## TASKS TO PERFORM
**A.** Please list the vegetables the corn column says the writer used in the chowder version of the soup.
**B.** Answer these questions from the corn column:
(i) What term does Food52 use for exceptionally clever recipes?
(ii) How many recipes does the cookbook "Mr. Todiwala's Spice Box" contain?
(iii) Which area does the corn column say is experiencing a drought?

## TEXT PROVIDED
Editor’s Note: Christine Burns Rudalevige will return with next week’s Green Plate Special.

One blueberry muffin or panzanella or quiche recipe is pretty much like another. But occasionally, you stumble on a recipe so clever, it rises above the cacophony that constitutes today’s frenzied food world. The website Food52 has a term for those: genius recipes.

Earlier this summer, I was thumbing through “Mr. Todiwala’s Spice Box: 120 Recipes from Just Ten Spices,” a new Indian-Western fusion cookbook that arrived in the mail, when my eye was caught by his recipe for Spiced Corn on the Cob. It wasn’t merely the surprising idea to cook the cobs in a spiced milky broth – though that in itself struck me as unusual and smart. It was writer Cyrus Todiwala’s further suggestion that home cooks then use the spiced (and now corn-inflected) broth to make soup.

Genius! A friend of mine more modestly praises such thinking as Depression Era cooking, the waste-not-want-not mentality. Or you could label it The New Sustainable Cooking.

I set Todiwala’s recipe aside and waited patiently for corn to arrive at the farmers market. Now it has, so last week I got to work in the kitchen. Not much work, truthfully, as both parts of this recipe are fast and easy.

I served some of the spiced, broiled corn on the cob to an unexpected lunch guest. I shaved the kernels off the two remaining cobs to add back to the soup, which I enjoyed for lunch all week.

The original version purees the soup and garnishes it with croutons. I took Todiwala’s concept but adapted his recipe, turning my version into a sort of Indian-spiced corn chowder, using the corn kernels I’d held back, green beans, carrots and potatoes.

Both the spiced corn and the soup were fragrant and tasty.

The corn-on-the-cob cooking water did not go down the drain as usual at a time when southern Maine is experiencing a drought, and I am feeling especially conscious of water waste. The cook – me, this is – felt both well-fed and virtuous.

## DATASET RECORDS
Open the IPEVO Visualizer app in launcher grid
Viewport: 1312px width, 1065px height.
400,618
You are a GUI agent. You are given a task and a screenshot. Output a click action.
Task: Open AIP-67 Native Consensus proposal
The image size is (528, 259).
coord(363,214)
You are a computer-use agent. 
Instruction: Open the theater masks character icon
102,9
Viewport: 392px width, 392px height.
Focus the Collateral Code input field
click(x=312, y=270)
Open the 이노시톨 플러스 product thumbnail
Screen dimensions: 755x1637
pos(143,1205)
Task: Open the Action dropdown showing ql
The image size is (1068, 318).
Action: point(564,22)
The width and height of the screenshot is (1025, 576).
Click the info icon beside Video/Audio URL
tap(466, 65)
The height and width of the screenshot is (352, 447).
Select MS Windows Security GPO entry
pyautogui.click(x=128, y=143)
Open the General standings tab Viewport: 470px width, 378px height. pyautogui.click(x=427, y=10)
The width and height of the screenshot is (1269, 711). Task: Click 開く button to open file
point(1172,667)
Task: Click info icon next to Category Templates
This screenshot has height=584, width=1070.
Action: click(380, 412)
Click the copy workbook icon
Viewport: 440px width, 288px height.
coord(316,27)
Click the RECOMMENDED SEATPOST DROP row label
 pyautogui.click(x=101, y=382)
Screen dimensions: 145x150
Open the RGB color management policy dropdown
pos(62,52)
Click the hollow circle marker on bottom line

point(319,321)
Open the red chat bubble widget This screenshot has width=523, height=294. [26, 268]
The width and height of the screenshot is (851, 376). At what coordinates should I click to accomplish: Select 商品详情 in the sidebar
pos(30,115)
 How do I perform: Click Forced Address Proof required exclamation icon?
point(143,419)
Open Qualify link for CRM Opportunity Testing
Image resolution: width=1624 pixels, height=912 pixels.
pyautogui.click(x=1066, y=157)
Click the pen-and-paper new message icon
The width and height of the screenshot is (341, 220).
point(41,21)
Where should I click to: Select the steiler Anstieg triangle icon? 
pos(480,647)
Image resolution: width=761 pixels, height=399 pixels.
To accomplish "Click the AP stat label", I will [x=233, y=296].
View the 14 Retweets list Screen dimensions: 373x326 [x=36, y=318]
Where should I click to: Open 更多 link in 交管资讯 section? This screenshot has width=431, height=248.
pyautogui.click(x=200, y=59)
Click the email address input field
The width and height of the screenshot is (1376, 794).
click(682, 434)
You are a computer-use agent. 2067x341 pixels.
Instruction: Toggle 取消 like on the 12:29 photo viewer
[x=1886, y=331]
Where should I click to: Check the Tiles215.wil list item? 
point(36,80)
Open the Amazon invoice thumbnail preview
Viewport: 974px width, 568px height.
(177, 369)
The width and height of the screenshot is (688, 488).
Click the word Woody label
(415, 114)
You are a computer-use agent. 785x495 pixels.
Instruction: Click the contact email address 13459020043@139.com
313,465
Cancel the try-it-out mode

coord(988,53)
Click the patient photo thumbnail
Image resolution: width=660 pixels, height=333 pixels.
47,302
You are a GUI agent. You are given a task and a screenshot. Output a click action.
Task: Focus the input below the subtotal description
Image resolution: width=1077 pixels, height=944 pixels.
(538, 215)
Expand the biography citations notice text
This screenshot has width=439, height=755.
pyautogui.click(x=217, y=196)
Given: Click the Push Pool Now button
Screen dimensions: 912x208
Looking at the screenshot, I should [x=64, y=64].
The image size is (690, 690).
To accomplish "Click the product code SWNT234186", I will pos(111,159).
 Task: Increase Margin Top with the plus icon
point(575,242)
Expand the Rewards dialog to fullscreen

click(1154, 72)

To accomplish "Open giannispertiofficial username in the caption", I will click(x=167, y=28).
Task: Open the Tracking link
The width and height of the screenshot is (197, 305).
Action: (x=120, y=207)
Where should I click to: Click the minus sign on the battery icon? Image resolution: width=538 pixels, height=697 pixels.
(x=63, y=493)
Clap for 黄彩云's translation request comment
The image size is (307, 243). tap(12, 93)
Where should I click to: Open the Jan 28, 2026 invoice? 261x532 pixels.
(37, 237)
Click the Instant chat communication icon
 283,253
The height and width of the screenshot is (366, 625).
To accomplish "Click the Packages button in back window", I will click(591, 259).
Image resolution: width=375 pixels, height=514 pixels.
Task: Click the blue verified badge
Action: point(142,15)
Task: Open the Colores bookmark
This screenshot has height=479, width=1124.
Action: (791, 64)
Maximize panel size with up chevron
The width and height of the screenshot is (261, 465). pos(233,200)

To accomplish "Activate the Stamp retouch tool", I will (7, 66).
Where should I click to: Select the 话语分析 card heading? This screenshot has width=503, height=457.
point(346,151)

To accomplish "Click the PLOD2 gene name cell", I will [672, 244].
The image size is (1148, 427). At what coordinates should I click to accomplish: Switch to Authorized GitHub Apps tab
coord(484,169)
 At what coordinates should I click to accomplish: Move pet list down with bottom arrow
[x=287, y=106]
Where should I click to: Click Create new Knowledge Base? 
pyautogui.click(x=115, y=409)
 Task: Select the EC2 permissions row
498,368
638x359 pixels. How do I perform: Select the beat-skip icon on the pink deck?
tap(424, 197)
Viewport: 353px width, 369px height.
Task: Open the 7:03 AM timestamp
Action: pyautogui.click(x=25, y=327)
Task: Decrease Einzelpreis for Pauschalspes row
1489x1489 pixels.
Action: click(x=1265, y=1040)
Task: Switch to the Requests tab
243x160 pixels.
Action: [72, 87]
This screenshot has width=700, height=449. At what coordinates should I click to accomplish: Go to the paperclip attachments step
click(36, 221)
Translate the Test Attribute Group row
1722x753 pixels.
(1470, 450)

## RESULTS FOR THE EXERCISE
**A.** corn kernels, green beans, carrots, potatoes

**B.**
(i) Genius recipes
(ii) 120
(iii) Southern Maine